Sunday, March 29, 2009

How true it is.

If you belonged to the world, the world would love you as one of its own. But because you do not belong to the world and I have chosen you out of it, the world hates you.
John 15:19

A friend of mine ran smack into this down in the Dominican Republic. What I find "interesting" about this is that I rarely hear about this sort of thing with other faiths, just with Christianity.

Friday, March 27, 2009

Irony: the Alanis Morissette kind

Actually, I find it more funny than ironic, but whatever it is, it is a little annoying.

I was searching for literature on Mandatory Work First ordering and guess what, I'm the top hit for "Mandatory Work First" min max. Lot of help that does me.

It's sort of like being your own sys admin when things go wrong:

Computer: "The system has crashed.
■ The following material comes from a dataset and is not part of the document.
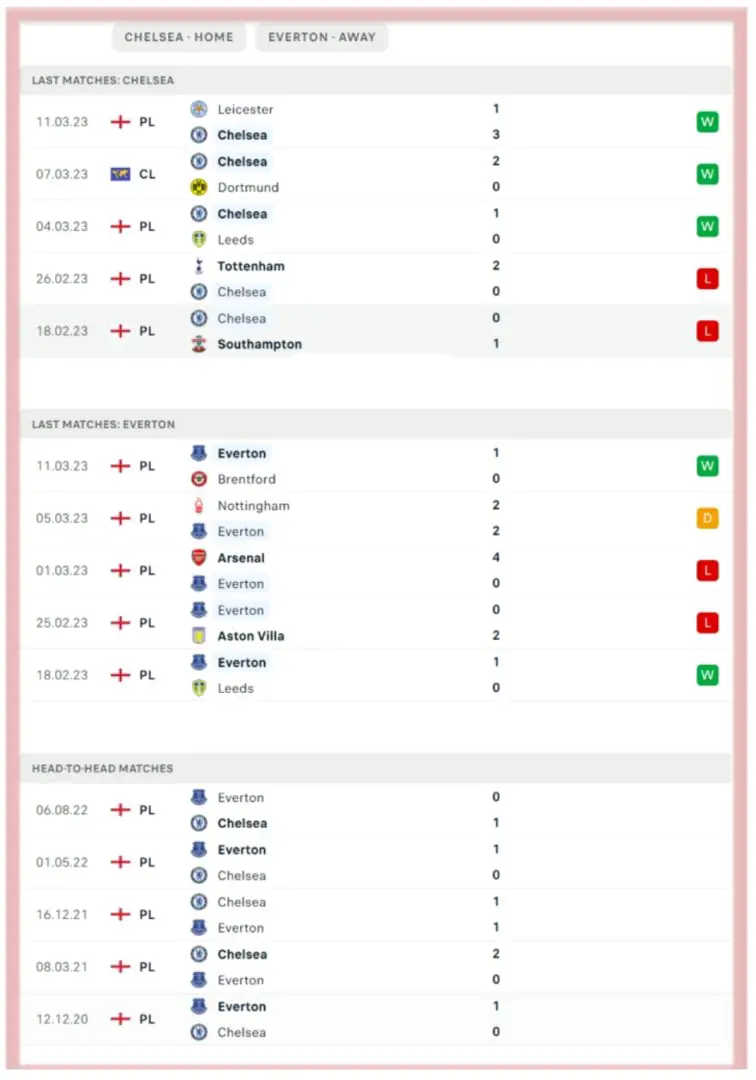This screenshot has width=756, height=1080.
Task: Click the Southampton club badge
Action: pos(199,344)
Please contact the system administrator"
Me: "Ok self, fix it"

fun with AI's

My connect 4 AI has improved yet again. This time around I just tweaked it so that I compute the full score for each state in the BFS potion of the tree and sort each group. With this improvement, I'm running to a depth of 12 in less than 30 seconds. I've still got a bit of tuning to do (some ad-hoc testing shows that running the BFS to a depth of 3 is several times faster than a depth of 4 on the single core machine I was using)

After that's done, the next bit is to figure out how to do a sliding depth scale to leverage all the remaining time. I expect that the progress vs time plot is going to be rather interesting.

On another front, I am back in the lead; I figured out how to beat the AI while playing second!

Monday, March 23, 2009

My AI is working (mostly)

As I posted a few days ago, I'm working on a connect-4 AI as a class project. It turns out that counting the children works and the whole thing performs well (at least as fast as the single threaded version)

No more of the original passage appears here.